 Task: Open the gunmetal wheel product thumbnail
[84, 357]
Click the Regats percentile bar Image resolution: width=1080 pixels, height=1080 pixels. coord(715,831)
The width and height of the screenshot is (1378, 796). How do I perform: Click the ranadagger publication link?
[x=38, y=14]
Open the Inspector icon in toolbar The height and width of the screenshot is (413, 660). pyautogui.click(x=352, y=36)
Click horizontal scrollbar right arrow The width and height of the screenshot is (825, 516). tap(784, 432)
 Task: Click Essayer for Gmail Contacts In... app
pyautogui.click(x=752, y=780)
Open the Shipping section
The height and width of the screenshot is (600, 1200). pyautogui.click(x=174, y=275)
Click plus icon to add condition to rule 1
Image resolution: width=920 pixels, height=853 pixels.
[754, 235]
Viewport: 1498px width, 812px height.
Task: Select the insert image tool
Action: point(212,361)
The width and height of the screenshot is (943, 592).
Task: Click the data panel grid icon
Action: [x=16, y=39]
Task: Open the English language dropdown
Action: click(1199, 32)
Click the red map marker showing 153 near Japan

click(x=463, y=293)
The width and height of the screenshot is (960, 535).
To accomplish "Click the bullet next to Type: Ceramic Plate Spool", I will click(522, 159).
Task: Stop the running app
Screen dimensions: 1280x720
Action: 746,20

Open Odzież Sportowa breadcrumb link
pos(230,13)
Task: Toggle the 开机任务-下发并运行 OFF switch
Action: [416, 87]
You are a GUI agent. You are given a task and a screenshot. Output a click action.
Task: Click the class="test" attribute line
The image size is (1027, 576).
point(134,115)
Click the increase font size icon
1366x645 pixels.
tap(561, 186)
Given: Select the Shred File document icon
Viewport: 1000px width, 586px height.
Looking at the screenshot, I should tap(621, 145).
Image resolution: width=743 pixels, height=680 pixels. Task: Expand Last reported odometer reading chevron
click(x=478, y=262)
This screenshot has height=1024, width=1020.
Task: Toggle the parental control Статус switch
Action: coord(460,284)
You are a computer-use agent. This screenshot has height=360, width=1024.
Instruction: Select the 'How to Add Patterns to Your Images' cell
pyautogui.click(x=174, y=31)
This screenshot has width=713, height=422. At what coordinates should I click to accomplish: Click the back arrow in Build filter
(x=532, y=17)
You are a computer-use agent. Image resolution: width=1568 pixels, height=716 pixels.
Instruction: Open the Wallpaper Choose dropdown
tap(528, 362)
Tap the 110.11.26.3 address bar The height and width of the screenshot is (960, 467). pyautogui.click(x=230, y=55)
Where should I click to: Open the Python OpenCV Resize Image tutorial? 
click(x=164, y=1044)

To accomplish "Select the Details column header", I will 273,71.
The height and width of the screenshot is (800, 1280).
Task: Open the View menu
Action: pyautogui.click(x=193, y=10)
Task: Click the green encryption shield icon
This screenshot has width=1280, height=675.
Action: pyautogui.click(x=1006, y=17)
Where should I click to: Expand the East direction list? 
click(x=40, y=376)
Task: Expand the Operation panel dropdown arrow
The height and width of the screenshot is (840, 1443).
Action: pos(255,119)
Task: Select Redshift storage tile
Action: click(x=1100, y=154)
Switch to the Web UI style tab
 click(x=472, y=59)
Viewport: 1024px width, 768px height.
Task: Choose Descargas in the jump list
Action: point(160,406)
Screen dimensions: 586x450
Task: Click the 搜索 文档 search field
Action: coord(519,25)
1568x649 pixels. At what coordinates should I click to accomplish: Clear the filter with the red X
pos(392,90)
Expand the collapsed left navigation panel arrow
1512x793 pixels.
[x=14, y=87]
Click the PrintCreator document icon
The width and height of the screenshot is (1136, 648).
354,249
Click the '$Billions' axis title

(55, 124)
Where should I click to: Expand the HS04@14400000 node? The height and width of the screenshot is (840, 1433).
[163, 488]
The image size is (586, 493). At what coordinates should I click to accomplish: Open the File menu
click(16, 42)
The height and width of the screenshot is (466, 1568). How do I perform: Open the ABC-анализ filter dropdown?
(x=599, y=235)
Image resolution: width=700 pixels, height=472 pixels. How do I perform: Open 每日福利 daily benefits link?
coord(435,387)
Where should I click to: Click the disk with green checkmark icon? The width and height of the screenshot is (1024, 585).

> **How to complete this task**
Retype each line of the data exactly as it reads.

> **Task output**
 Task: Open the gunmetal wheel product thumbnail
[84, 357]
Click the Regats percentile bar Image resolution: width=1080 pixels, height=1080 pixels. coord(715,831)
The width and height of the screenshot is (1378, 796). How do I perform: Click the ranadagger publication link?
[x=38, y=14]
Open the Inspector icon in toolbar The height and width of the screenshot is (413, 660). pyautogui.click(x=352, y=36)
Click horizontal scrollbar right arrow The width and height of the screenshot is (825, 516). tap(784, 432)
 Task: Click Essayer for Gmail Contacts In... app
pyautogui.click(x=752, y=780)
Open the Shipping section
The height and width of the screenshot is (600, 1200). pyautogui.click(x=174, y=275)
Click plus icon to add condition to rule 1
Image resolution: width=920 pixels, height=853 pixels.
[754, 235]
Viewport: 1498px width, 812px height.
Task: Select the insert image tool
Action: point(212,361)
The width and height of the screenshot is (943, 592).
Task: Click the data panel grid icon
Action: [x=16, y=39]
Task: Open the English language dropdown
Action: click(1199, 32)
Click the red map marker showing 153 near Japan

click(x=463, y=293)
The width and height of the screenshot is (960, 535).
To accomplish "Click the bullet next to Type: Ceramic Plate Spool", I will click(522, 159).
Task: Stop the running app
Screen dimensions: 1280x720
Action: 746,20

Open Odzież Sportowa breadcrumb link
pos(230,13)
Task: Toggle the 开机任务-下发并运行 OFF switch
Action: [416, 87]
You are a GUI agent. You are given a task and a screenshot. Output a click action.
Task: Click the class="test" attribute line
The image size is (1027, 576).
point(134,115)
Click the increase font size icon
1366x645 pixels.
tap(561, 186)
Given: Select the Shred File document icon
Viewport: 1000px width, 586px height.
Looking at the screenshot, I should tap(621, 145).
Image resolution: width=743 pixels, height=680 pixels. Task: Expand Last reported odometer reading chevron
click(x=478, y=262)
This screenshot has height=1024, width=1020.
Task: Toggle the parental control Статус switch
Action: coord(460,284)
You are a computer-use agent. This screenshot has height=360, width=1024.
Instruction: Select the 'How to Add Patterns to Your Images' cell
pyautogui.click(x=174, y=31)
This screenshot has width=713, height=422. At what coordinates should I click to accomplish: Click the back arrow in Build filter
(x=532, y=17)
You are a computer-use agent. Image resolution: width=1568 pixels, height=716 pixels.
Instruction: Open the Wallpaper Choose dropdown
tap(528, 362)
Tap the 110.11.26.3 address bar The height and width of the screenshot is (960, 467). pyautogui.click(x=230, y=55)
Where should I click to: Open the Python OpenCV Resize Image tutorial? 
click(x=164, y=1044)

To accomplish "Select the Details column header", I will 273,71.
The height and width of the screenshot is (800, 1280).
Task: Open the View menu
Action: pyautogui.click(x=193, y=10)
Task: Click the green encryption shield icon
This screenshot has width=1280, height=675.
Action: pyautogui.click(x=1006, y=17)
Where should I click to: Expand the East direction list? 
click(x=40, y=376)
Task: Expand the Operation panel dropdown arrow
The height and width of the screenshot is (840, 1443).
Action: pos(255,119)
Task: Select Redshift storage tile
Action: click(x=1100, y=154)
Switch to the Web UI style tab
 click(x=472, y=59)
Viewport: 1024px width, 768px height.
Task: Choose Descargas in the jump list
Action: point(160,406)
Screen dimensions: 586x450
Task: Click the 搜索 文档 search field
Action: coord(519,25)
1568x649 pixels. At what coordinates should I click to accomplish: Clear the filter with the red X
pos(392,90)
Expand the collapsed left navigation panel arrow
1512x793 pixels.
[x=14, y=87]
Click the PrintCreator document icon
The width and height of the screenshot is (1136, 648).
354,249
Click the '$Billions' axis title

(55, 124)
Where should I click to: Expand the HS04@14400000 node? The height and width of the screenshot is (840, 1433).
[163, 488]
The image size is (586, 493). At what coordinates should I click to accomplish: Open the File menu
click(16, 42)
The height and width of the screenshot is (466, 1568). How do I perform: Open the ABC-анализ filter dropdown?
(x=599, y=235)
Image resolution: width=700 pixels, height=472 pixels. How do I perform: Open 每日福利 daily benefits link?
coord(435,387)
Where should I click to: Click the disk with green checkmark icon? The width and height of the screenshot is (1024, 585).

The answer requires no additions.